__Aim of the exercise__
Reading the listing below, count the lines that contain the word "will" and give that count alone.

__Working data__
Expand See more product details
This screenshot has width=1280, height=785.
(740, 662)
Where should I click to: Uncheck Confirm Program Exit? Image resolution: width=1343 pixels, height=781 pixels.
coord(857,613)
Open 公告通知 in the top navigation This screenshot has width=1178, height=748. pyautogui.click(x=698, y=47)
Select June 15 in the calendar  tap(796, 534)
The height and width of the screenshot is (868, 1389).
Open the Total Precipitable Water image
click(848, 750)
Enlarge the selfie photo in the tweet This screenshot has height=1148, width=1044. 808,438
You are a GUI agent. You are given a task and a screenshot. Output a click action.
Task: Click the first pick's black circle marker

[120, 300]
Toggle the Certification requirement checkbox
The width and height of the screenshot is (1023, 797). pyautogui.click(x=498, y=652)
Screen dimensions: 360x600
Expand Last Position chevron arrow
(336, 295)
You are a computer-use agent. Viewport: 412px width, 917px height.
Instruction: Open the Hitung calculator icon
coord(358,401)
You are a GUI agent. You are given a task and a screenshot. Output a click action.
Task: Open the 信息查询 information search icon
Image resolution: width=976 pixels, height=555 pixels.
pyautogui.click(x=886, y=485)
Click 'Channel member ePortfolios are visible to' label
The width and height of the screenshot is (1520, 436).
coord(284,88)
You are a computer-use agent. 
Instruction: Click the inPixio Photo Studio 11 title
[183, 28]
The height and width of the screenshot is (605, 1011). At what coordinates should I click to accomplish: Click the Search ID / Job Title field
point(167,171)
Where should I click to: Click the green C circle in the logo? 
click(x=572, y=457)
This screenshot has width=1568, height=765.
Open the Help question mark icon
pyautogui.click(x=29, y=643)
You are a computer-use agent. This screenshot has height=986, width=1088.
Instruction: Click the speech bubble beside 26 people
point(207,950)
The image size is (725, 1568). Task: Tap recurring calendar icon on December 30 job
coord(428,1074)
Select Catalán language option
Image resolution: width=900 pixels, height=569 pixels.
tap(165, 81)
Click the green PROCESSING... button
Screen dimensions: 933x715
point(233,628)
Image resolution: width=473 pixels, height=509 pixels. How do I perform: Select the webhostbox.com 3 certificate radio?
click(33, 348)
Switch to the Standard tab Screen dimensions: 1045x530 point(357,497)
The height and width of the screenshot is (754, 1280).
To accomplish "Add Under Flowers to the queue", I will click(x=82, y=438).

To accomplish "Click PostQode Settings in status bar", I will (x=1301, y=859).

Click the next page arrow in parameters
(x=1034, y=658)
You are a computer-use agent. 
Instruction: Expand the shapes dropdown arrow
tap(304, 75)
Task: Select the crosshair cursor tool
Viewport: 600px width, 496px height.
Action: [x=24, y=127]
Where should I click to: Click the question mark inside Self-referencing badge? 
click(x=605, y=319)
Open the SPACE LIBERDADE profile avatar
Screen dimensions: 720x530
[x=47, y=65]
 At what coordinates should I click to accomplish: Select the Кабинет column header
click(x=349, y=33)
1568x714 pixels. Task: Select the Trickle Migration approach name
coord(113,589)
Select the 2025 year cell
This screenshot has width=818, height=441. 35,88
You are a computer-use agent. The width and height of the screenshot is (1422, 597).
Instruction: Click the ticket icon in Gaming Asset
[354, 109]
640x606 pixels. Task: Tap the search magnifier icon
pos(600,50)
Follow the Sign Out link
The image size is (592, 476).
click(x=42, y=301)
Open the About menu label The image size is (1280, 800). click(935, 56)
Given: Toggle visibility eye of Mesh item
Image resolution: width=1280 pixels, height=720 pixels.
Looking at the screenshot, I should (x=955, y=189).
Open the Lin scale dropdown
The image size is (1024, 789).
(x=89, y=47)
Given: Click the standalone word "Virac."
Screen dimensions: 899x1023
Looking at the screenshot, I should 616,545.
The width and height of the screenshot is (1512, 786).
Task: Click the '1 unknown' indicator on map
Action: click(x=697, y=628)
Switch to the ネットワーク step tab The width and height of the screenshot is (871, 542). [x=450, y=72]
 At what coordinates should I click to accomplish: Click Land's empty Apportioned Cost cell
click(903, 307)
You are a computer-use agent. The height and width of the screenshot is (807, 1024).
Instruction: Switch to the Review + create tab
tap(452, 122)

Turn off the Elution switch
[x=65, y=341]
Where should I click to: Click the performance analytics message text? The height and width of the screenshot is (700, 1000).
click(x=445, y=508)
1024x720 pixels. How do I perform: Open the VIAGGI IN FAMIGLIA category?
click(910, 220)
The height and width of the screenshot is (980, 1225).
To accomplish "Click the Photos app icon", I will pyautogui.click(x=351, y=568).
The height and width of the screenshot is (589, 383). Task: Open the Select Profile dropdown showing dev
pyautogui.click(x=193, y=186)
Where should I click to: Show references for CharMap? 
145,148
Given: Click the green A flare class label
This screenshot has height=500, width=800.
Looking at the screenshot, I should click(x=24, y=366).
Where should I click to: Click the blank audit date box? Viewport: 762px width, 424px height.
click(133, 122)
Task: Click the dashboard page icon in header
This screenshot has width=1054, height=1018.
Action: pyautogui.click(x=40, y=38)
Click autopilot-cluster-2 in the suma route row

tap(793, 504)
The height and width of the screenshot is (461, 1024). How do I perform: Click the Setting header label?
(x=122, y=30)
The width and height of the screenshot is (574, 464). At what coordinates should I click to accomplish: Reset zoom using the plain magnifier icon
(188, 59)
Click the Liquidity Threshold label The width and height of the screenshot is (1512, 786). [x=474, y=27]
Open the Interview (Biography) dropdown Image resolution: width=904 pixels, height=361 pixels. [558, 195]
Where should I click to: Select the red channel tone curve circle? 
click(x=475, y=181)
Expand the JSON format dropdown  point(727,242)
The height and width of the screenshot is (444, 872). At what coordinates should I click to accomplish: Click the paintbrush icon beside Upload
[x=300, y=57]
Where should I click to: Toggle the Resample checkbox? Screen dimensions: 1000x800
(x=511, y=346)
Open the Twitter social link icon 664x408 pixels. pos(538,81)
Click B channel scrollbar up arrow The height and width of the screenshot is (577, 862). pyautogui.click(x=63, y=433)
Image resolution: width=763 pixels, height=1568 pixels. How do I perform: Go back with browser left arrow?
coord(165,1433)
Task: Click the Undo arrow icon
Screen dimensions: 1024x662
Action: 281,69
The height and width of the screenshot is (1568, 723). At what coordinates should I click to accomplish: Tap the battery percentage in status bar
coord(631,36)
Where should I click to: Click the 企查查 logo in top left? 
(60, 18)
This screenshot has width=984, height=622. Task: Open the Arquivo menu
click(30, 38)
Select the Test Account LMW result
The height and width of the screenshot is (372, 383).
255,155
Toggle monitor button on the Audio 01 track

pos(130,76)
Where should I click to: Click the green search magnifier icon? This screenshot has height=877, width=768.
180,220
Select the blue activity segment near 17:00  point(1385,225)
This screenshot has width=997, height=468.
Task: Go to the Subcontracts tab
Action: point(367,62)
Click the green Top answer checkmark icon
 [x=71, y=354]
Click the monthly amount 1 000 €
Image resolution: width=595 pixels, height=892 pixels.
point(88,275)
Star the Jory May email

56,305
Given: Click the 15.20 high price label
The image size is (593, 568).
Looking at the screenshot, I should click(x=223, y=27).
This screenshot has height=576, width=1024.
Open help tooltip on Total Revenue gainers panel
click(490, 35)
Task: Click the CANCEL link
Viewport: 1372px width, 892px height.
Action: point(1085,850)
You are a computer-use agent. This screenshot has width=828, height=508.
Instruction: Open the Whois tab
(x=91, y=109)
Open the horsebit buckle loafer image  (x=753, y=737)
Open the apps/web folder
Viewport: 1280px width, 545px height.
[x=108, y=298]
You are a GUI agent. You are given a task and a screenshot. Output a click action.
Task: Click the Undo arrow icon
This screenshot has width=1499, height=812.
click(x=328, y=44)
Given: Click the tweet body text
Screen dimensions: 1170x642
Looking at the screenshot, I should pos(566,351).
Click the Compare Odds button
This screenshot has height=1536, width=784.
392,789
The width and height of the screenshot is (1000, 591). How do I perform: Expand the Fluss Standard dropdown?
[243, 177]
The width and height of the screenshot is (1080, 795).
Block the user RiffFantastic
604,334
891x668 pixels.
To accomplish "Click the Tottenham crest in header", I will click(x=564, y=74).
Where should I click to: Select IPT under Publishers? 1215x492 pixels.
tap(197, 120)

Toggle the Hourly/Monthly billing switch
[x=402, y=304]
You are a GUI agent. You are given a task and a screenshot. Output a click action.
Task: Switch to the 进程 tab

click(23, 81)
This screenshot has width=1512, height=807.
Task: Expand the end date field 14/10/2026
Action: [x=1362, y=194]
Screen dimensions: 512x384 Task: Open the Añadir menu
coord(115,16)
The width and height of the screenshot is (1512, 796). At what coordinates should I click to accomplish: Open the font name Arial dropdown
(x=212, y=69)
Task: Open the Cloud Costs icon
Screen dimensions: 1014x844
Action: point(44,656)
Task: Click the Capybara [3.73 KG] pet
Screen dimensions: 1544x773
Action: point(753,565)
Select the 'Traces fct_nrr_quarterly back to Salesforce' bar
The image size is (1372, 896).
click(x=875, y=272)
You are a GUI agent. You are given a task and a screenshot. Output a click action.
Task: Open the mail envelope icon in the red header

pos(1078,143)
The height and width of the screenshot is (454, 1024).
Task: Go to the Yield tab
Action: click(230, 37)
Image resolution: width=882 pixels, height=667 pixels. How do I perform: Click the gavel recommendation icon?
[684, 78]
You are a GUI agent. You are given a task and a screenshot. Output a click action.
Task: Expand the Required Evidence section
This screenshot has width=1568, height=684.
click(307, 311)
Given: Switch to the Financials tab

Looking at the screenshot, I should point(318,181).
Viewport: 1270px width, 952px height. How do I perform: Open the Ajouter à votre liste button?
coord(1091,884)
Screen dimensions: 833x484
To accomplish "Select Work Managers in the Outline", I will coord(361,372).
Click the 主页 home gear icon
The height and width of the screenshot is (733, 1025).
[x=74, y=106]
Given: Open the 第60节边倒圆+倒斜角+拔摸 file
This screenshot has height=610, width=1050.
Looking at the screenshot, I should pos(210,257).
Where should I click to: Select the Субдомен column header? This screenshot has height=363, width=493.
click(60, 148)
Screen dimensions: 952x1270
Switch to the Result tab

__Written response__
5